Robert Randolph chases his pedal steel to the spotlight

click to enlarge You only wish you could wear a hat like Robert Randolph - (second from left, though that should go without saying).
  • You only wish you could wear a hat like Robert Randolph (second from left, though that should go without saying).

Considering the praise that came his way after his debut CD, Unclassified, the Sept. 26 release of Colorblind could be one of the major music events of 2006 if Robert Randolph's self-assessment is on target.

"We've written way better songs for this one," he says. "Not to look down on Unclassified, but it's just like [we've] grown up."

A virtuoso on pedal steel guitar, Randolph earned comparisons to such prestigiously talented guitarists as Jimi Hendrix and Eric Clapton with Unclassified. Like those musicians, Randolph has changed the way pedal steel guitar is seen, transforming the winsome twang many associate with the instrument into a super-charged sound.

On Unclassified, as well as his 2002 debut EP, Live at the Wetlands, Randolph and The Family Band (members include cousins Danyel Morgan, on bass, and Marcus Randolph, on drums) unleashed a collection of lively tunes that blended rock, gospel, soul and blues. The songs were topped off by Randolph's stunning pedal steel leads, in which a fleet-fingered style might give way to a stinging or moaning sustained single note, at a moment's notice.

Randolph first came to the instrument through the House of God Church in Orange, N.J., where it was used in place of the organ. His big break came after he appeared on a "sacred steel" compilation released in 1999 on Arhoolie Records, when he was invited to open a New York show for the North Mississippi Allstars. That gig led to an invite to join the Allstars and keyboardist John Medeski (of Medeski Martin & Wood) in a side project called The Word.

That CD and the tour that followed earned Randolph considerable notice, and in 2002, he released Live at the Wetlands, on Sci-Fi. Wetlands was re-released on Warner Bros. after Randolph signed with the label. Unclassified followed in 2003.

In touring behind Unclassified, Randolph got to share stages with the likes of Eric Clapton, the Dave Matthews Band, John Mayer and the Allman Brothers Band, to name a few.

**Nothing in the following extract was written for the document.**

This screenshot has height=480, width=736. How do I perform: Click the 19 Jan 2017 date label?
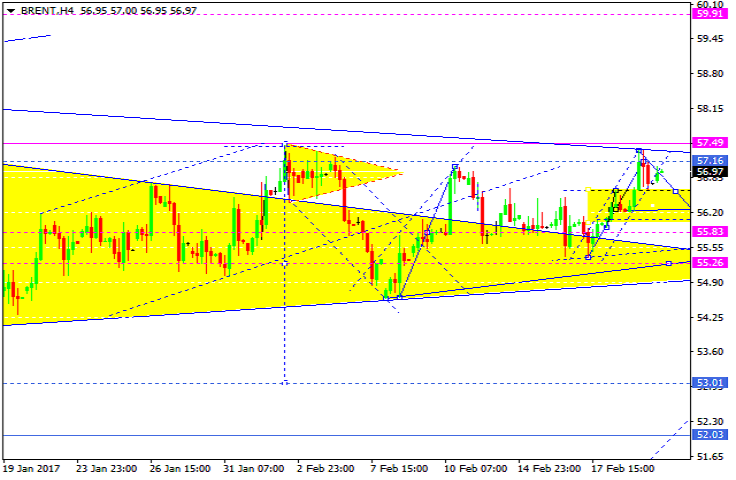click(36, 469)
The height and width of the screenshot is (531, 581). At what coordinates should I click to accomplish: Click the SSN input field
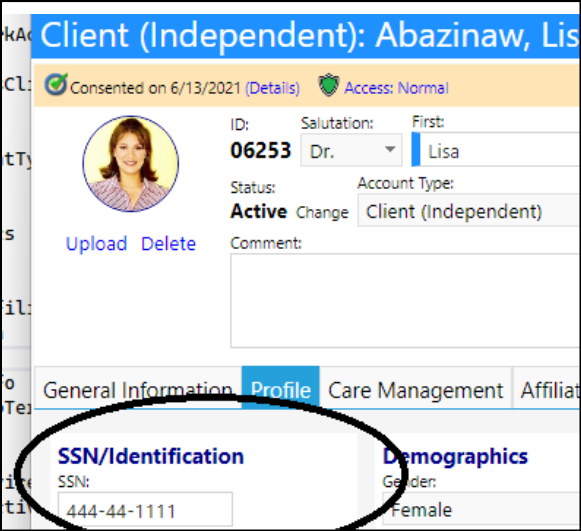145,510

The circle of musicians who have been impressed by Randolph's music and playing carried over, to a point, to Colorblind. Although Randolph resisted making it an all-star affair, both Clapton and Matthews play and sing on tracks.

Clapton is featured on a cover of the Doobie Brothers' "Jesus is just Alright."

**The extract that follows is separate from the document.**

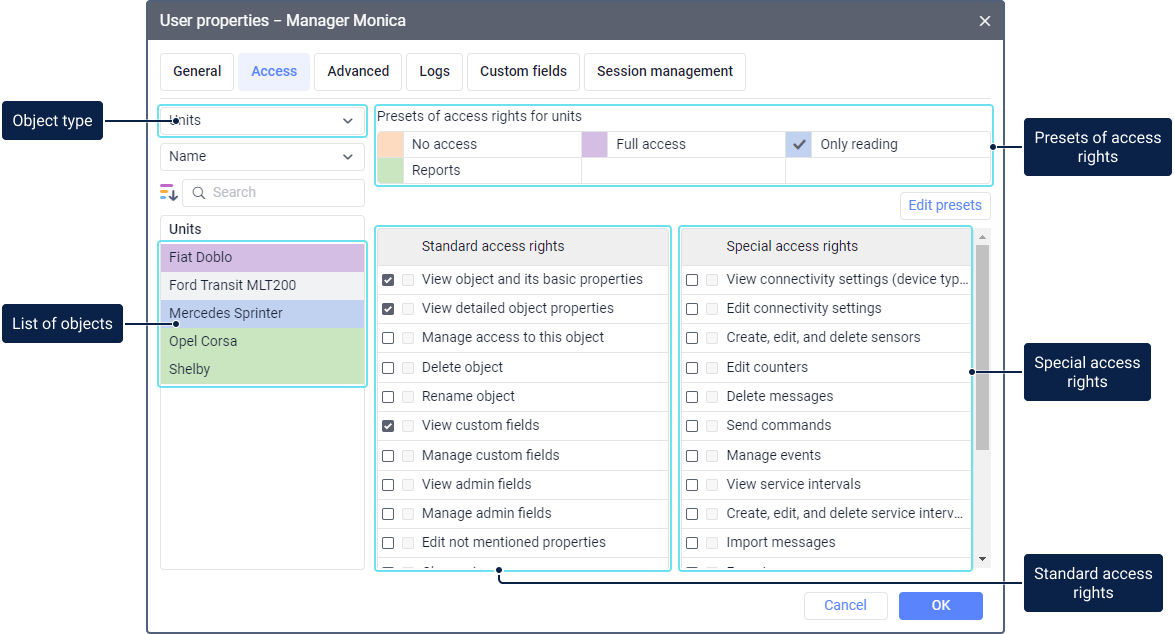
Task: Select the green Reports preset swatch
Action: pos(390,170)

"We nailed that one then, and we were just, like, going off at each other on guitars," Randolph says. "That's a whole other deal there."

Matthews appears on a track called "Love is the Only Way," which he co-wrote with Randolph.

Even though outside musicians and several producers had a hand in creating the new music, Randolph says he retained the basic stylistic blueprint of Unclassified. This means Colorblind should deliver another set of high-energy songs that bridge the gaps between rock, gospel, soul and blues.

"You'll feel this [same] constant barrage of joyous music and energy," Randolph says.

capsule

Robert Randolph & The Family Band, with Drive-By Truckers and The Black Crowes

Red Rocks Amphitheatre, 18300 W. Alameda Pkwy., Morrison

Saturday, Aug. 12, 7 p.m.

Tickets: $42.50-$49.50; call 520-9090 or visit ticketmaster.com.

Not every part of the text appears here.